Safe from the elements. Protected from rust
and more esoteric forms of corrosion.
My father gave me a rosewood chess set when I turned twelve.
I’d never felt so loved through and through, almost literally, as if
I were transparent —
and it probably wasn’t love, just a lucky, last-minute guess
at the toy store, which is probably what most love is, anyway.
I took the set into my room, shut the door,
determined to master every fork and zugzwang,
that strange position where you’d be safe
if only you didn’t have to make a move.
Now I’d given myself a perfect gift. I imagined the gun at rest
in a velvet sack next to its dainty box of bullets. I wouldn’t need many.
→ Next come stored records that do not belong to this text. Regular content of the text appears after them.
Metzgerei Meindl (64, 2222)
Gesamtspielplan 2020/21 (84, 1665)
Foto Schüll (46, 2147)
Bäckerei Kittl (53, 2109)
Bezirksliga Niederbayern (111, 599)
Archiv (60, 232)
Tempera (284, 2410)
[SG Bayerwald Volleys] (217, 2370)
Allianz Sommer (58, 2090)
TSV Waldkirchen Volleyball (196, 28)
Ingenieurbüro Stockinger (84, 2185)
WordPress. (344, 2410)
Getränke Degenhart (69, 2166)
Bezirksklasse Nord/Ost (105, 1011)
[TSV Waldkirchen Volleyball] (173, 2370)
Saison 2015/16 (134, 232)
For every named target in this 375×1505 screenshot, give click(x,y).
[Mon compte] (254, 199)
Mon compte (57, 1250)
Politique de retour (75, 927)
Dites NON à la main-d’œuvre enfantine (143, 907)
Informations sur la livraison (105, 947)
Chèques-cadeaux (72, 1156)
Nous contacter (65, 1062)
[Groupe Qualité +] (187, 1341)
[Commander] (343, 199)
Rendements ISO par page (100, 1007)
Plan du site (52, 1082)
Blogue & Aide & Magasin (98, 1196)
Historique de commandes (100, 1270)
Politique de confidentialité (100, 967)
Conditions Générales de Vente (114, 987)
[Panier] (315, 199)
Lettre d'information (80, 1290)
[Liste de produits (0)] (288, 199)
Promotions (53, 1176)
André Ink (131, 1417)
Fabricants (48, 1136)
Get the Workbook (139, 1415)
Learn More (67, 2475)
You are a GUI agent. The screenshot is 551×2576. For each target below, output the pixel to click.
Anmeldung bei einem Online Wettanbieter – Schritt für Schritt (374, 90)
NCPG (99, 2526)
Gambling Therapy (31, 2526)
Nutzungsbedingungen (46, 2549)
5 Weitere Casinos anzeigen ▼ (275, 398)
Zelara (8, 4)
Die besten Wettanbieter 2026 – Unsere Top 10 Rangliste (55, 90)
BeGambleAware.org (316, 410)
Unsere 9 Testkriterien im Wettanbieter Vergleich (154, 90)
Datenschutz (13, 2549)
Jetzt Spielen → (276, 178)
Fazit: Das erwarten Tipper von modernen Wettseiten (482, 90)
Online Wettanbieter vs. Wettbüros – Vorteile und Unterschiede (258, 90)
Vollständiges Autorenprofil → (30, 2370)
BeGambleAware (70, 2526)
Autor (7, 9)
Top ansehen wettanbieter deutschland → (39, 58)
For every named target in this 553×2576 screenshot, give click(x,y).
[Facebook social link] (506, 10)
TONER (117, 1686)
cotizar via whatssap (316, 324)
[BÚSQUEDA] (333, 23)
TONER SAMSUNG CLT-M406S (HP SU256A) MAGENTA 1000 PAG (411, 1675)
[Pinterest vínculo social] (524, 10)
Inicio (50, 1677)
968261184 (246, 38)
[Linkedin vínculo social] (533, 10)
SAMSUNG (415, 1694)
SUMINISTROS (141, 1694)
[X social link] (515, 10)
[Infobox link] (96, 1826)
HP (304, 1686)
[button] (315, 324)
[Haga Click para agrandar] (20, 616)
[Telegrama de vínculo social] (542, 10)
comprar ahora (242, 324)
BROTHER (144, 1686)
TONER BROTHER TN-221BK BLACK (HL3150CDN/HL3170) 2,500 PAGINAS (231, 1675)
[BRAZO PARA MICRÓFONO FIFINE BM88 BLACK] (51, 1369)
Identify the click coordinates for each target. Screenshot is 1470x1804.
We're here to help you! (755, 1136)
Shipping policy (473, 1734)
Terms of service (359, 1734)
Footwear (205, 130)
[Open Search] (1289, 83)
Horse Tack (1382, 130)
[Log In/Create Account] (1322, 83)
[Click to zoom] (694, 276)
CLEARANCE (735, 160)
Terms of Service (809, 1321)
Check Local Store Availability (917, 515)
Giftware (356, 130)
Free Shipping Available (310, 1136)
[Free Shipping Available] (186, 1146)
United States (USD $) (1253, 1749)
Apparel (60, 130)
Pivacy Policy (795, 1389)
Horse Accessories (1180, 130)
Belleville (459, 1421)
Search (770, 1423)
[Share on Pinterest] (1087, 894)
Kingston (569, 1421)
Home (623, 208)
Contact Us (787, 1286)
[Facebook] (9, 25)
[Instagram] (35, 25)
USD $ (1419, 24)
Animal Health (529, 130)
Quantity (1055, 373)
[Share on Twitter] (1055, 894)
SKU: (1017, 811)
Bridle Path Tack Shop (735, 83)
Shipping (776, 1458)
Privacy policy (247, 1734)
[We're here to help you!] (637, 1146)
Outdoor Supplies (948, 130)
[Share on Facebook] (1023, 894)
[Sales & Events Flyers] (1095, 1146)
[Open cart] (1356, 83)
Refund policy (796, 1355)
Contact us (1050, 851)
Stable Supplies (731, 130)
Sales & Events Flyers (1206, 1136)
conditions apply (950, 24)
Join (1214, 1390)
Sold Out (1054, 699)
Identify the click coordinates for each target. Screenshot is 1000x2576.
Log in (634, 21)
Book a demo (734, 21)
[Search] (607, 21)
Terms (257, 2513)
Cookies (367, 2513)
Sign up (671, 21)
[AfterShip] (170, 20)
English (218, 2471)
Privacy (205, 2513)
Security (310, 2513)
And no sequined wrapping paper could have been more beautiful
than the brown waxed sheet the clerk had unrolled
and cut along the steel edge in one long, smooth stroke.
When I finally slit through the layers to open it,
the paper was as delicate and rich as sheets of pastry
in baklava, with a mass of dark chocolate in the center.
I’d never touched a gun. I loved how perfectly its handle fit
my hand: centuries of engineering and design
coming together in the “unit,” and I knew it would work.
Unlike toys, religious rituals, erotic techniques, and works of art,
I could depend on it. The only other device I own
that fulfills its function so well is my reading glasses,
and I used a soft gray cloth just like the one I clean them with
to wipe the oil from my fingertips
as I dropped the bullets one by one
into the somber chambers. I just need to know it’s there,
like the extra purse I keep hidden in the closet
with a money clip and a neatly folded change of clothes.
I don’t need a class in safety or marksmanship.
If I ever use it, it will be at close range.
It may be the only way to get rid of the stranger inside.
It may be the only way
to get inside someone I love
when every other route has been systematically barred.